Confident people are very likable

You can poke fun at them and they’ll laugh along with you, or even shoot back with some playful banter. 

If someone points out mistakes or if they know they need to apologize for something, they’ll do it.

Then, there are those who are defensive all the time

Crack a harmless joke about them and they’ll start to pick a fight. 

Point out something that they did wrong and they’ll spend hours trying to convince you that they’re not at fault, or even, try to put the blame on you.

How does anyone enjoy spending time with a person like that?

11) Gossiping

Would you like to spend time with someone who spreads rumors and talks about others behind their back? For all you know, they may even be doing this to you.

Most people enjoy this though. Some meet up just to talk about other people. They’re bonded through this. When you take this subject away, suddenly they have nothing much to say to the other person.

But gossiping can lead to the spreading of misinformation, which could potentially harm a person’s reputation.

Personally, I believe that if you don’t have anything good to say about someone or something, just don’t say it.

12) Never having an opinion

What’s worse than someone who makes bad decisions? The one that doesn’t make any at all.

Perhaps they don’t wish to step on anyone’s toes or they are perfectly fine with whatever decision that’s being made. 

But not having an opinion on anything may backfire instead. Rather than give the appearance of an easy-going person, it may infuriate others and make them perceive you as someone who’s not assertive at all. 

Or worse, someone who doesn’t dare to make a decision.

13) Taking things too seriously

People who can laugh at themselves or when things don’t go their way are really enjoyable to be with.

While they do acknowledge that things could be better, they’d rather move on to the next chapter than dwell on what happened. Getting a good laugh over it and of course, learning what went wrong helps them move forward.

Life’s too short to be so caught up with every little hiccup or challenge that comes our way.

So, don’t take things too seriously and lighten up! 

14) Being rude

This may sound like a no-brainer, but you’d be surprised just how many people are just plain rude

They barely have any self-awareness and show little to no respect for the people around them.

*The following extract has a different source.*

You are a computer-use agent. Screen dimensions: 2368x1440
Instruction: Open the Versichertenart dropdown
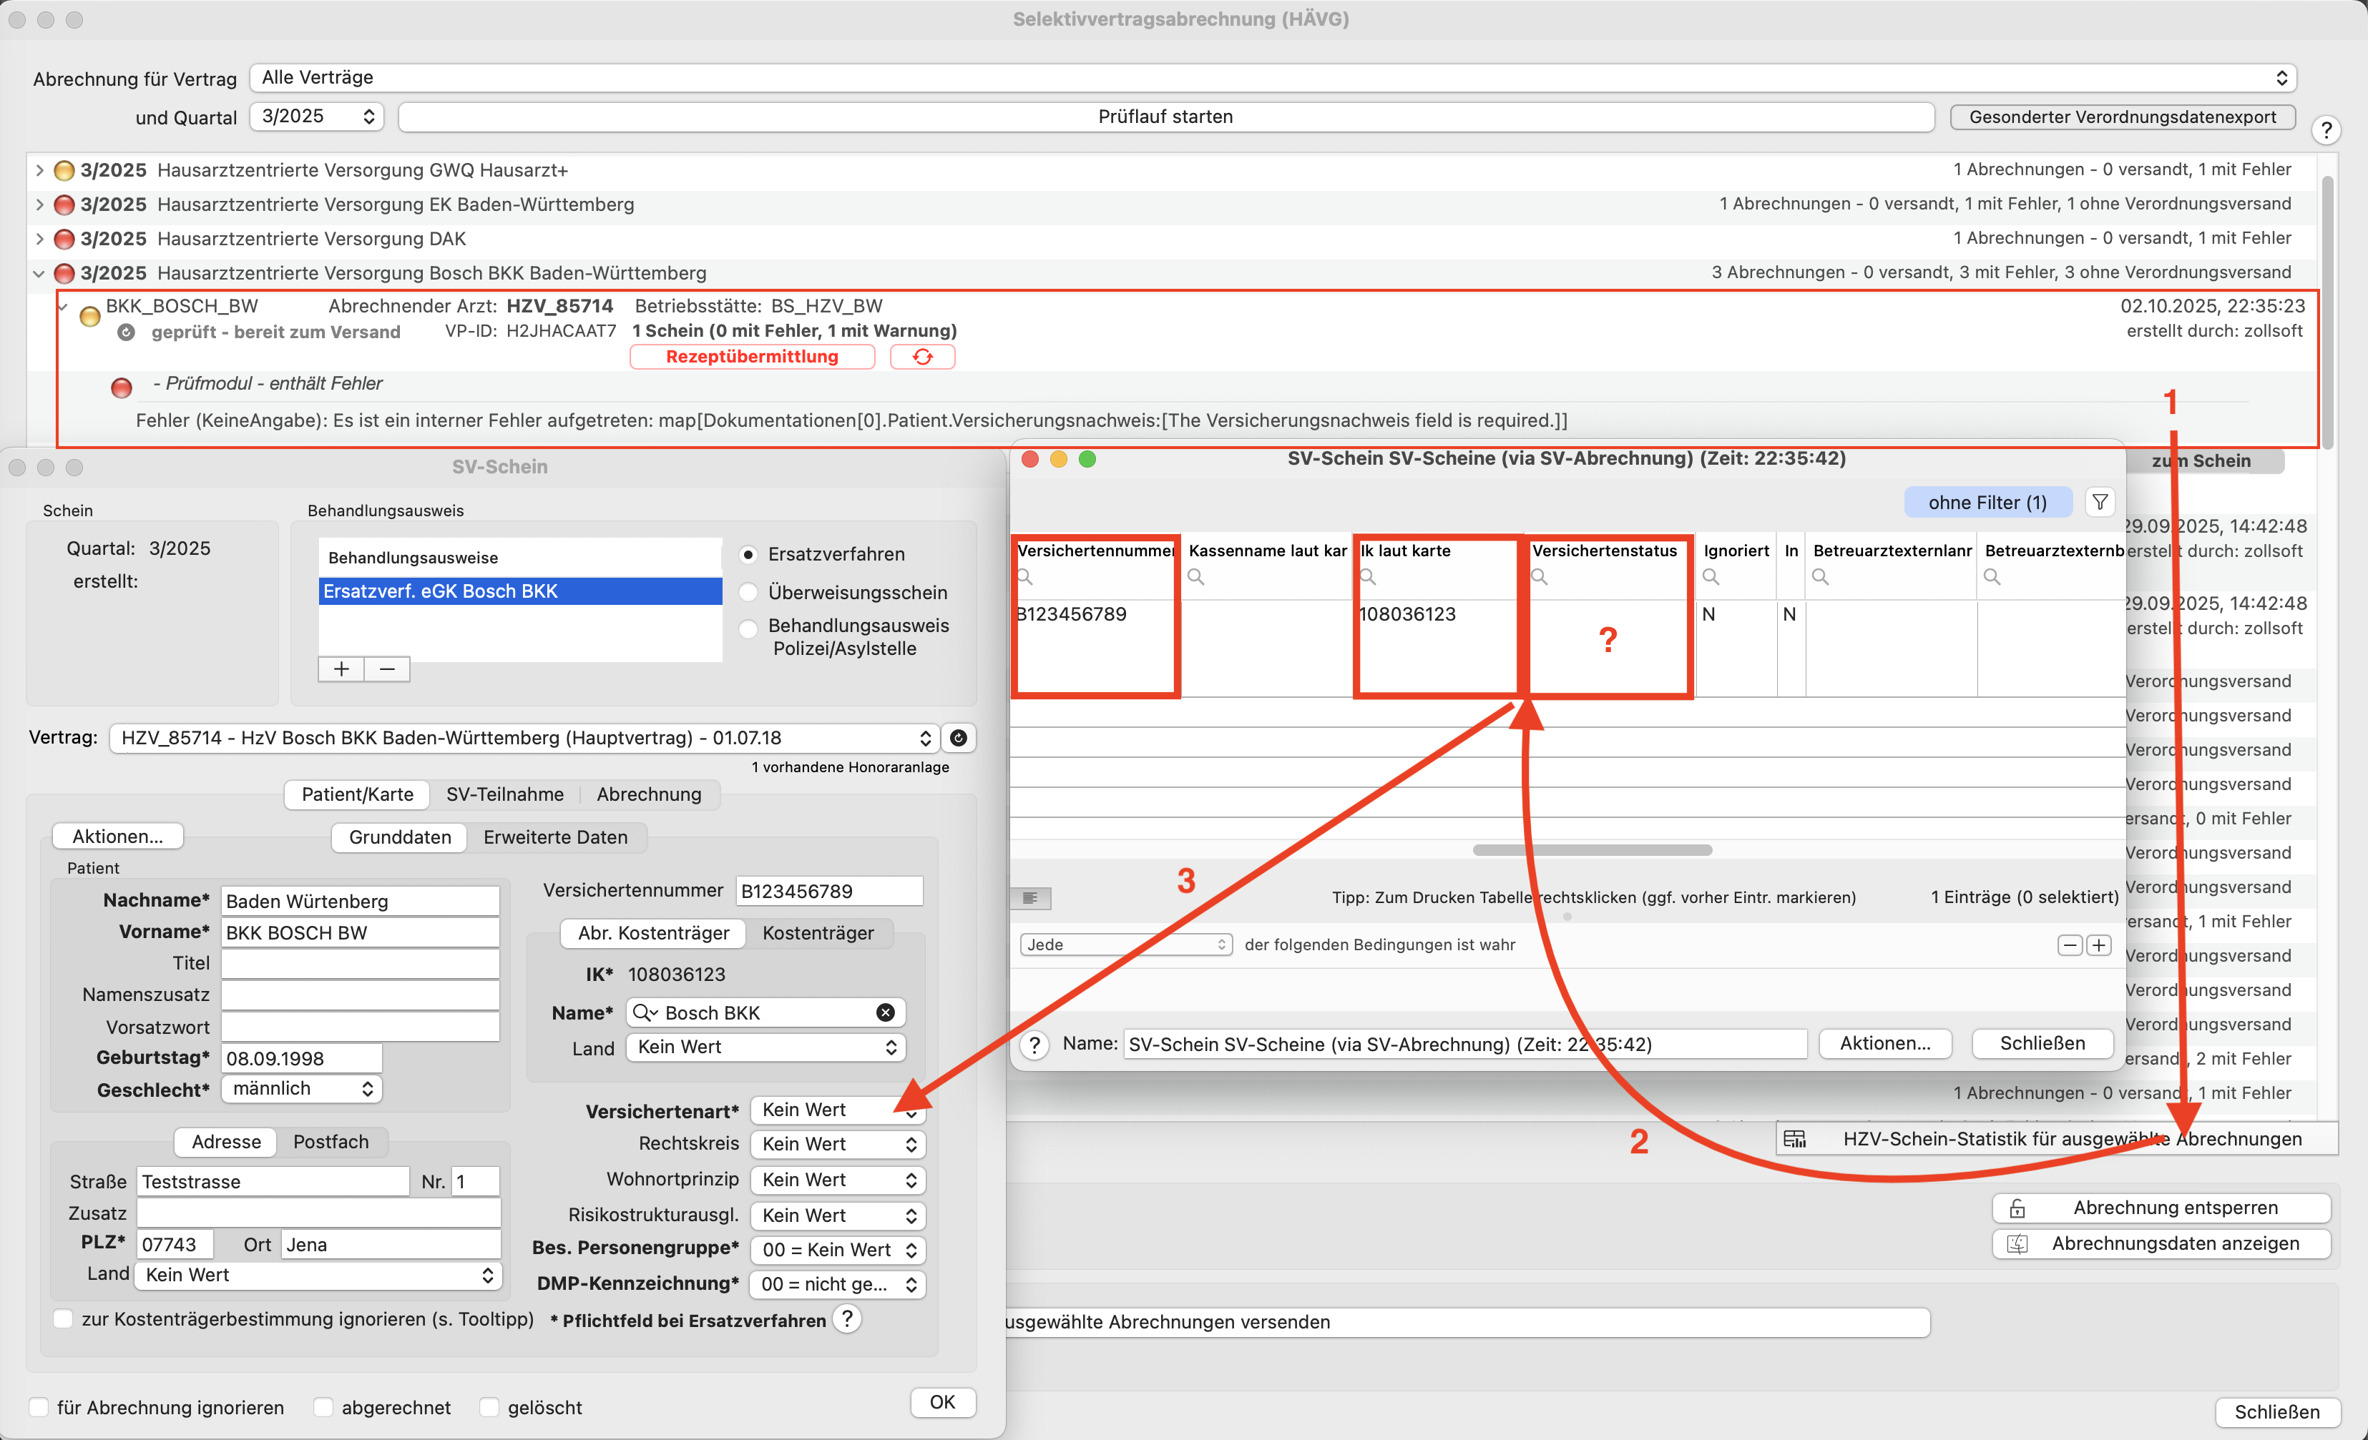pyautogui.click(x=837, y=1110)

They’re overly sarcastic, enjoy making people feel uncomfortable, and are downright offensive. 

What’s worse is that they don’t feel the need to change. They’re perfectly fine with the way they’re behaving.

As a result, people try their best to avoid them. And to no surprise.

Final thoughts

While there are certainly a lot more behaviors to avoid, you can use this list as a start.

Remember, being a likable person means being someone that people can trust, and are generally fun to be around with.

It’s good to reflect and see where you stand.

Ask yourself if you’d hang out with a person like you. If the answer is yes, then keep it up! If the answer is no, there’s no better time than now to work on yourself.